「先生のオフィスやご自宅って、きちんと整理整頓していつもきれいなんでしょうね」 以前、会計士志望の学生からこんな質問をされて思わず苦笑いをしたことがありました。会計士及び税理士の志願者のみなさんのみならず、経理の仕事を希望しているみなさんは、自分は細かいところまで気が回るので、経理に向いていると思っている人が多いのではないでしょうか。実際、私の部屋の散らかりを見ると自信がないこともありますが、経理の経験が浅い方から見ると、「試算表の計算がいつも合わなくて、経理の仕事が合わないと思っているんです」といったように、財務諸表の作成に携わる人は「細かい人」達の集まりである、という印象を持っているという話をよく耳にします。 しかし、実際には「細かい人」が財務諸表を作成する資質があるとは限りません。ちょっと専門的な話になりますが、会計には会計の大きな概念を示した企業会計原則があり、その一番の目的は、企業の財務内容を明らかにし、企業の状況に関する利害関係者の判断を誤らせないことです。そして企業会計原則には注解という解説があり、その中で「重要性の原則」が記述されています。監査基準にも監査上の重要性が記述されており、会計基準や監査基準では些細な事項については多少の誤りは許容されています。

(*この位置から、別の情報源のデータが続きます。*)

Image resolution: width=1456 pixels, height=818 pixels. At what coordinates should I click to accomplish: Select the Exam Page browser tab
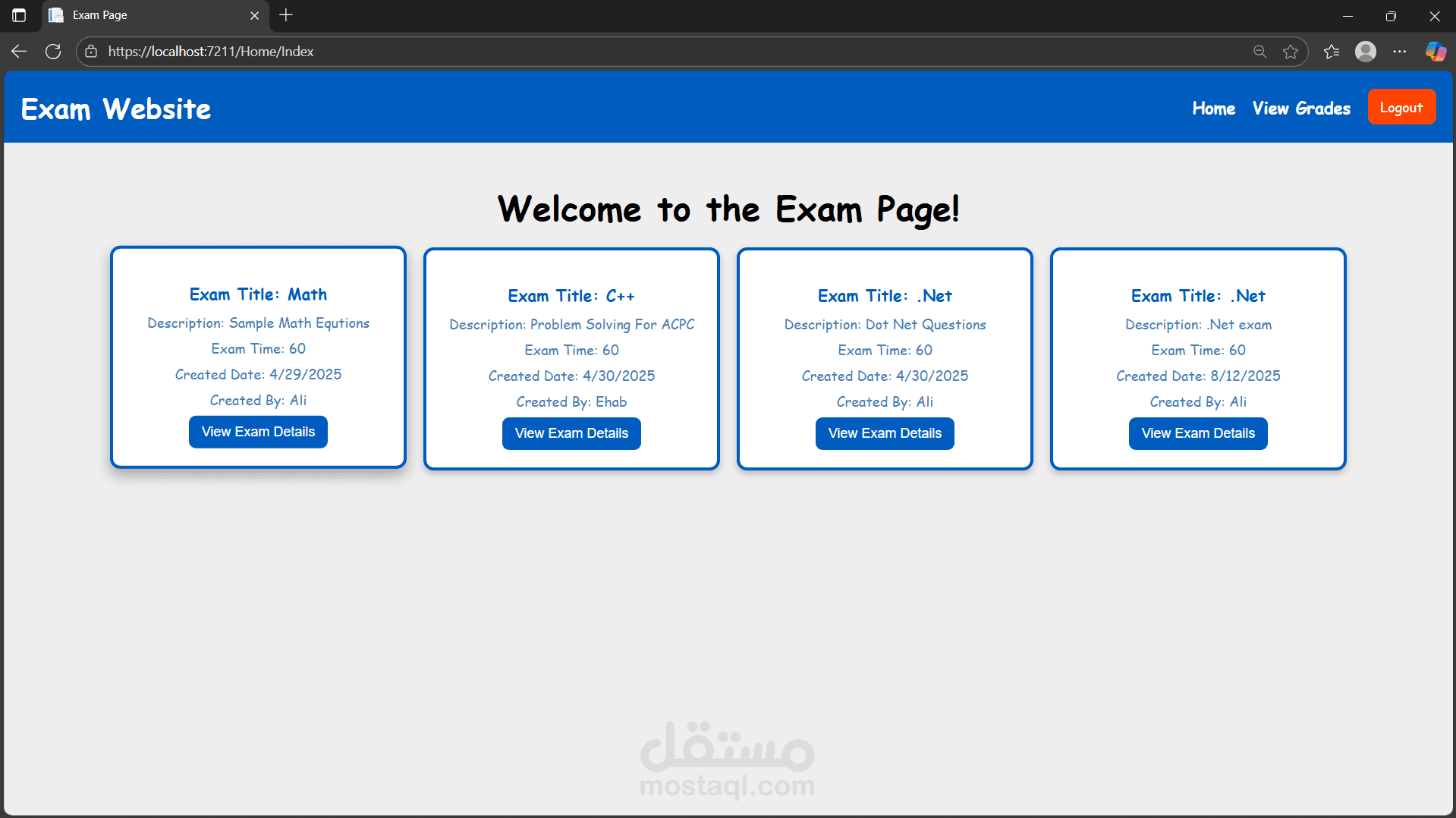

そもそも1円まで正確な財務諸表を作成するのは不可能で、財務諸表にはその性質から引当金のような経営者の見積りに基づく数値も現れるし、連結財務諸表にはデータが完全に入手できない、又は入手することが困難な関連会社を持分法適用会社として取り込まなければなりません。

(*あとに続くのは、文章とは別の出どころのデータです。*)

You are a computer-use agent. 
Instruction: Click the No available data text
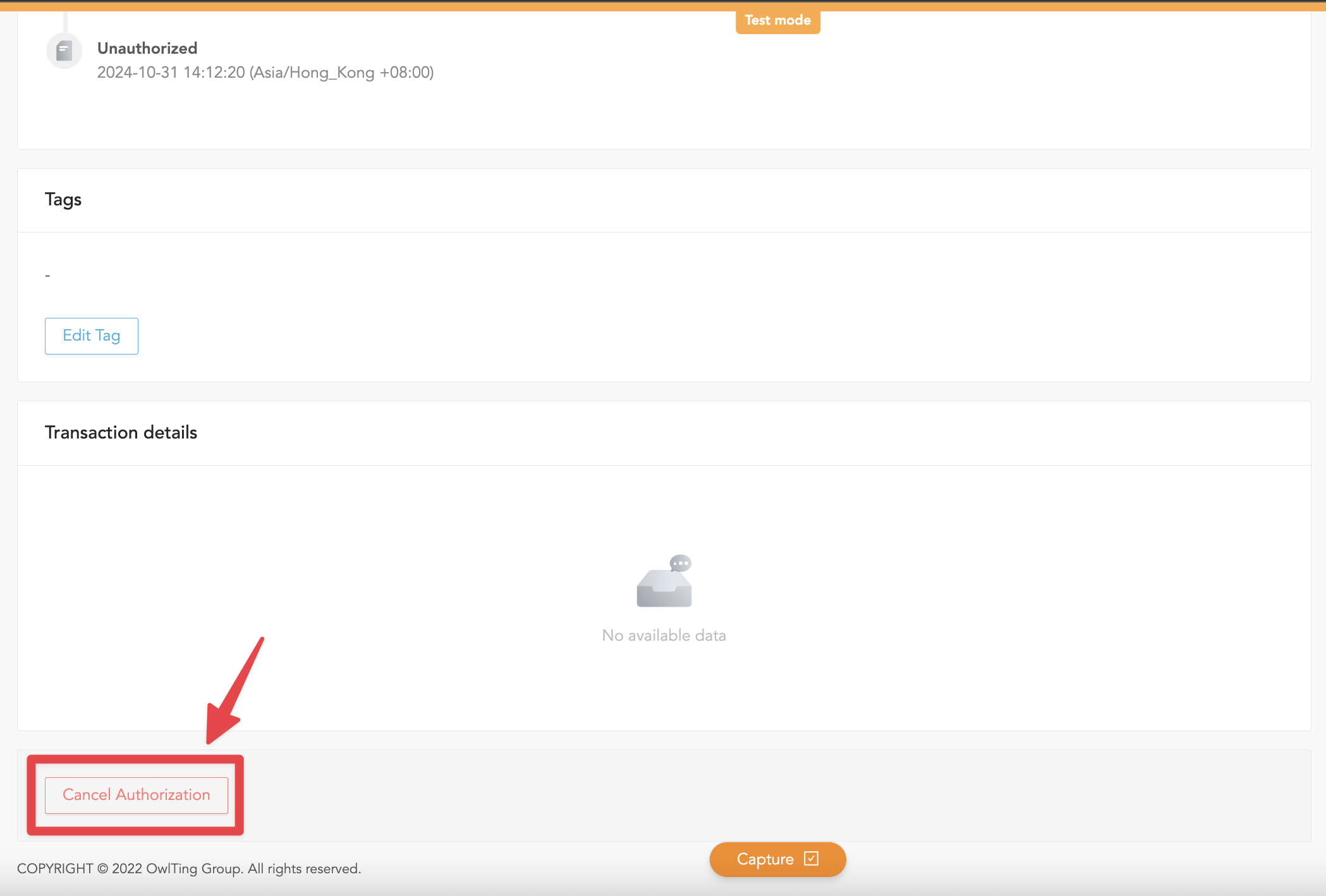click(x=664, y=635)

細かいところまで気が回る人から見ると、財務諸表はとてもアバウトに作成されることになるかもしれません。しかし、そのアバウトさは、費用対効果で財務諸表読者の判断を誤らせないように作成すればいいという、もっともな根拠に基づくものです。私自身も新人時代は試算表の計算が合わないとイライラしたこともありました。しかし、先輩からは些細なことにイライラすることが私たちの仕事ではないと諭されました。財務諸表作成に携わる人はある程度おおらかな気持ちを持たなければ、コスト対効果の面でも割に合いません。これから財務諸表の作成に携わろうと思っているみなさんには、おおらかな気持ちを持ち合わせることが重要であると認識してもらいたいのです。

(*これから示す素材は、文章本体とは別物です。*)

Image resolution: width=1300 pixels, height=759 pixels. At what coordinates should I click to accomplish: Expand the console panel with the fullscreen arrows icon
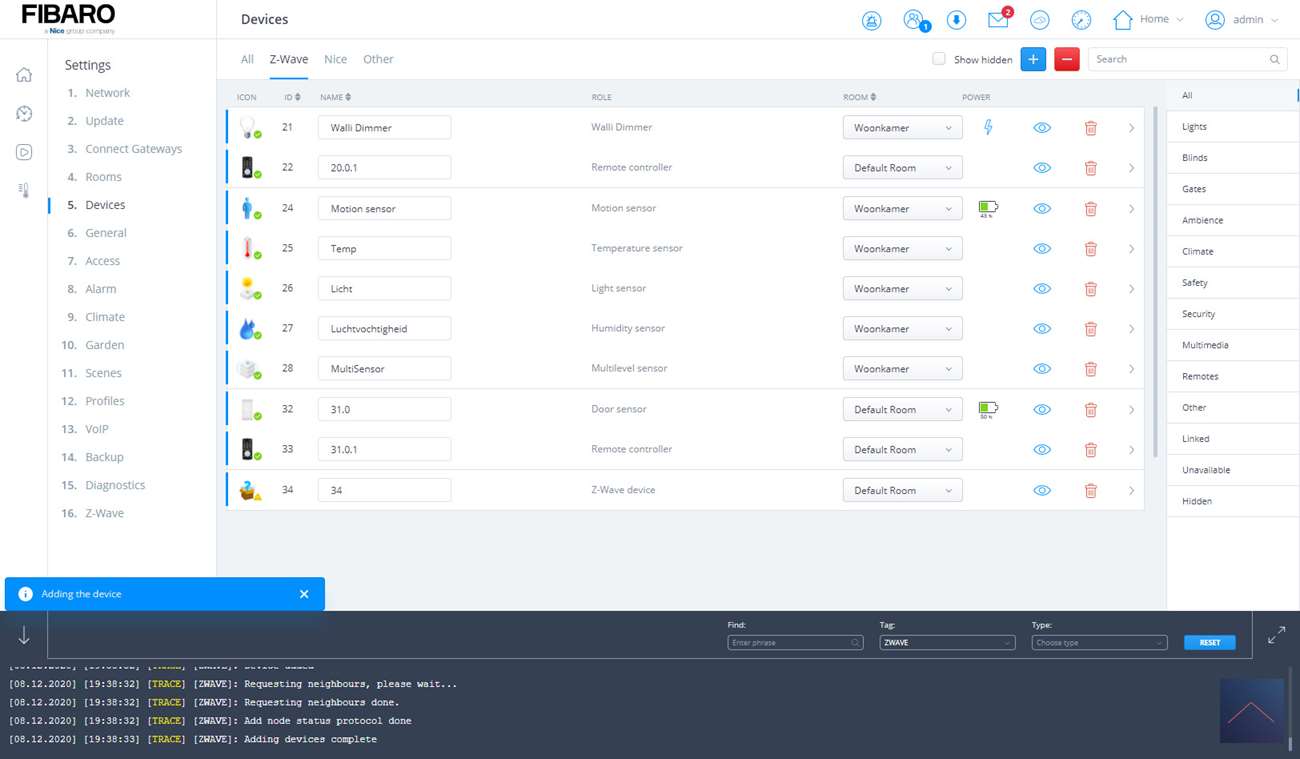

なお、税務の申告にあたり、税額計算をする際には重要性の原則は適用されません。私見ですが、そもそもアバウトな財務諸表を元に実施される税額計算そのものをアバウトにしたら、すべてがパーになってしまいます。最後に、念のために強調しておきますが、些細な誤りを許容しているからといって、重要な部分は決して間違ってはいけません!